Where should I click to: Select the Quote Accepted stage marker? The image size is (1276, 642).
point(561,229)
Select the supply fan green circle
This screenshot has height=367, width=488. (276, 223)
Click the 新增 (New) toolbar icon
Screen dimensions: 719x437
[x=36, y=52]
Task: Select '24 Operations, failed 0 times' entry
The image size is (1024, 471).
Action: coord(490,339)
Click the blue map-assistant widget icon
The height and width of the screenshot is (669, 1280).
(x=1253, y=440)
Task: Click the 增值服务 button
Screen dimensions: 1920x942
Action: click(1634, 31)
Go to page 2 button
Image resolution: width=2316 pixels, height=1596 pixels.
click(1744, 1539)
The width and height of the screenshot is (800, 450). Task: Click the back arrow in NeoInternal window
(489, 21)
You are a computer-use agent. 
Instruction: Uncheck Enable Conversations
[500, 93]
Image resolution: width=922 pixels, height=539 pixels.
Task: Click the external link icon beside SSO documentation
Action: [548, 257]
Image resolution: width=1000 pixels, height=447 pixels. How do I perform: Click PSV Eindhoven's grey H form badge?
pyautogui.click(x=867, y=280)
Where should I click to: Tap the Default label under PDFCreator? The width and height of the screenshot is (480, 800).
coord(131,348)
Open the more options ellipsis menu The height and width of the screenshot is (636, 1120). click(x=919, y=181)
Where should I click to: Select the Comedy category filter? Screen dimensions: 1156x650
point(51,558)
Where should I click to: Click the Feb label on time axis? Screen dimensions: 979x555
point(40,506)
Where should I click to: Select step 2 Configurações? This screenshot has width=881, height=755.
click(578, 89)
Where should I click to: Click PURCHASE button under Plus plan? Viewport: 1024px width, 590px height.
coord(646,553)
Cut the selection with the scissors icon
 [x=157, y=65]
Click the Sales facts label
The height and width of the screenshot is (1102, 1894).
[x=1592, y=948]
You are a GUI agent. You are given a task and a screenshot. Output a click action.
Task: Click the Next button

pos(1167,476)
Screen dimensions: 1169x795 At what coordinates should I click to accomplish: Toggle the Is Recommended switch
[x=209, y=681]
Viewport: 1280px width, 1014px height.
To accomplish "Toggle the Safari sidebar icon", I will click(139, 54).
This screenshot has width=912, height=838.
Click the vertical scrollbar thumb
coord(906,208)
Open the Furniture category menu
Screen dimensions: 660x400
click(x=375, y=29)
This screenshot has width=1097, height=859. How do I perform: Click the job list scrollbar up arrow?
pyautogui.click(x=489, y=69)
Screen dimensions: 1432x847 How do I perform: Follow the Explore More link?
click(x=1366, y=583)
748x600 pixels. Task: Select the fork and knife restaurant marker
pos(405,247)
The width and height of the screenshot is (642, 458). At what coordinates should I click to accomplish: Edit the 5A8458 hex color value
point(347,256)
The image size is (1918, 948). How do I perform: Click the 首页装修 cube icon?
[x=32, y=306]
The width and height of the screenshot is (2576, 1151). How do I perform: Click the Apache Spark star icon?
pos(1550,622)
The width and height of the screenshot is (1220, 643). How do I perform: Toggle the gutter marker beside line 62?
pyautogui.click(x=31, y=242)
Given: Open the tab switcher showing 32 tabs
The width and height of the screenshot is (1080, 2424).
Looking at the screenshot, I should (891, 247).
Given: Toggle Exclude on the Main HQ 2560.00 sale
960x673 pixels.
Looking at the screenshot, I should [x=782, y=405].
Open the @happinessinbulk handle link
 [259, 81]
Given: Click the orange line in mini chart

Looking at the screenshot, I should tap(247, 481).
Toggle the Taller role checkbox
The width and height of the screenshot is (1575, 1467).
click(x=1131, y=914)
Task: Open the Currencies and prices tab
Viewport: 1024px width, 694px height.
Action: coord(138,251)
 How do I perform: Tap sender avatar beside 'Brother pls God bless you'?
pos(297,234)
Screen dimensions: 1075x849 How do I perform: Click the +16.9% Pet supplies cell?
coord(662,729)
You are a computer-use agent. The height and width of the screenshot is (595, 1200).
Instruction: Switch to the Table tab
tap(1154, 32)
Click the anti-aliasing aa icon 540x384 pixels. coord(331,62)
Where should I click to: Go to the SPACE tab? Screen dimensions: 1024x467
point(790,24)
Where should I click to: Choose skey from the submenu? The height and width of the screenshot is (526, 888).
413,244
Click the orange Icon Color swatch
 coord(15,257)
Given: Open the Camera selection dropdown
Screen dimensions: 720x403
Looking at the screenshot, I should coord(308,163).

+ + +

Copy down the complete data exactly as supplied.

## Result of this exercise
Where should I click to: Select the Quote Accepted stage marker? The image size is (1276, 642).
point(561,229)
Select the supply fan green circle
This screenshot has height=367, width=488. (276, 223)
Click the 新增 (New) toolbar icon
Screen dimensions: 719x437
[x=36, y=52]
Task: Select '24 Operations, failed 0 times' entry
The image size is (1024, 471).
Action: coord(490,339)
Click the blue map-assistant widget icon
The height and width of the screenshot is (669, 1280).
(x=1253, y=440)
Task: Click the 增值服务 button
Screen dimensions: 1920x942
Action: click(1634, 31)
Go to page 2 button
Image resolution: width=2316 pixels, height=1596 pixels.
click(1744, 1539)
The width and height of the screenshot is (800, 450). Task: Click the back arrow in NeoInternal window
(489, 21)
You are a computer-use agent. 
Instruction: Uncheck Enable Conversations
[500, 93]
Image resolution: width=922 pixels, height=539 pixels.
Task: Click the external link icon beside SSO documentation
Action: [548, 257]
Image resolution: width=1000 pixels, height=447 pixels. How do I perform: Click PSV Eindhoven's grey H form badge?
pyautogui.click(x=867, y=280)
Where should I click to: Tap the Default label under PDFCreator? The width and height of the screenshot is (480, 800).
coord(131,348)
Open the more options ellipsis menu The height and width of the screenshot is (636, 1120). click(x=919, y=181)
Where should I click to: Select the Comedy category filter? Screen dimensions: 1156x650
point(51,558)
Where should I click to: Click the Feb label on time axis? Screen dimensions: 979x555
point(40,506)
Where should I click to: Select step 2 Configurações? This screenshot has width=881, height=755.
click(578, 89)
Where should I click to: Click PURCHASE button under Plus plan? Viewport: 1024px width, 590px height.
coord(646,553)
Cut the selection with the scissors icon
 [x=157, y=65]
Click the Sales facts label
The height and width of the screenshot is (1102, 1894).
[x=1592, y=948]
You are a GUI agent. You are given a task and a screenshot. Output a click action.
Task: Click the Next button

pos(1167,476)
Screen dimensions: 1169x795 At what coordinates should I click to accomplish: Toggle the Is Recommended switch
[x=209, y=681]
Viewport: 1280px width, 1014px height.
To accomplish "Toggle the Safari sidebar icon", I will click(139, 54).
This screenshot has width=912, height=838.
Click the vertical scrollbar thumb
coord(906,208)
Open the Furniture category menu
Screen dimensions: 660x400
click(x=375, y=29)
This screenshot has width=1097, height=859. How do I perform: Click the job list scrollbar up arrow?
pyautogui.click(x=489, y=69)
Screen dimensions: 1432x847 How do I perform: Follow the Explore More link?
click(x=1366, y=583)
748x600 pixels. Task: Select the fork and knife restaurant marker
pos(405,247)
The width and height of the screenshot is (642, 458). At what coordinates should I click to accomplish: Edit the 5A8458 hex color value
point(347,256)
The image size is (1918, 948). How do I perform: Click the 首页装修 cube icon?
[x=32, y=306]
The width and height of the screenshot is (2576, 1151). How do I perform: Click the Apache Spark star icon?
pos(1550,622)
The width and height of the screenshot is (1220, 643). How do I perform: Toggle the gutter marker beside line 62?
pyautogui.click(x=31, y=242)
Given: Open the tab switcher showing 32 tabs
The width and height of the screenshot is (1080, 2424).
Looking at the screenshot, I should (891, 247).
Given: Toggle Exclude on the Main HQ 2560.00 sale
960x673 pixels.
Looking at the screenshot, I should [x=782, y=405].
Open the @happinessinbulk handle link
 [259, 81]
Given: Click the orange line in mini chart

Looking at the screenshot, I should tap(247, 481).
Toggle the Taller role checkbox
The width and height of the screenshot is (1575, 1467).
click(x=1131, y=914)
Task: Open the Currencies and prices tab
Viewport: 1024px width, 694px height.
Action: coord(138,251)
 How do I perform: Tap sender avatar beside 'Brother pls God bless you'?
pos(297,234)
Screen dimensions: 1075x849 How do I perform: Click the +16.9% Pet supplies cell?
coord(662,729)
You are a computer-use agent. The height and width of the screenshot is (595, 1200).
Instruction: Switch to the Table tab
tap(1154, 32)
Click the anti-aliasing aa icon 540x384 pixels. coord(331,62)
Where should I click to: Go to the SPACE tab? Screen dimensions: 1024x467
point(790,24)
Where should I click to: Choose skey from the submenu? The height and width of the screenshot is (526, 888).
413,244
Click the orange Icon Color swatch
 coord(15,257)
Given: Open the Camera selection dropdown
Screen dimensions: 720x403
Looking at the screenshot, I should coord(308,163).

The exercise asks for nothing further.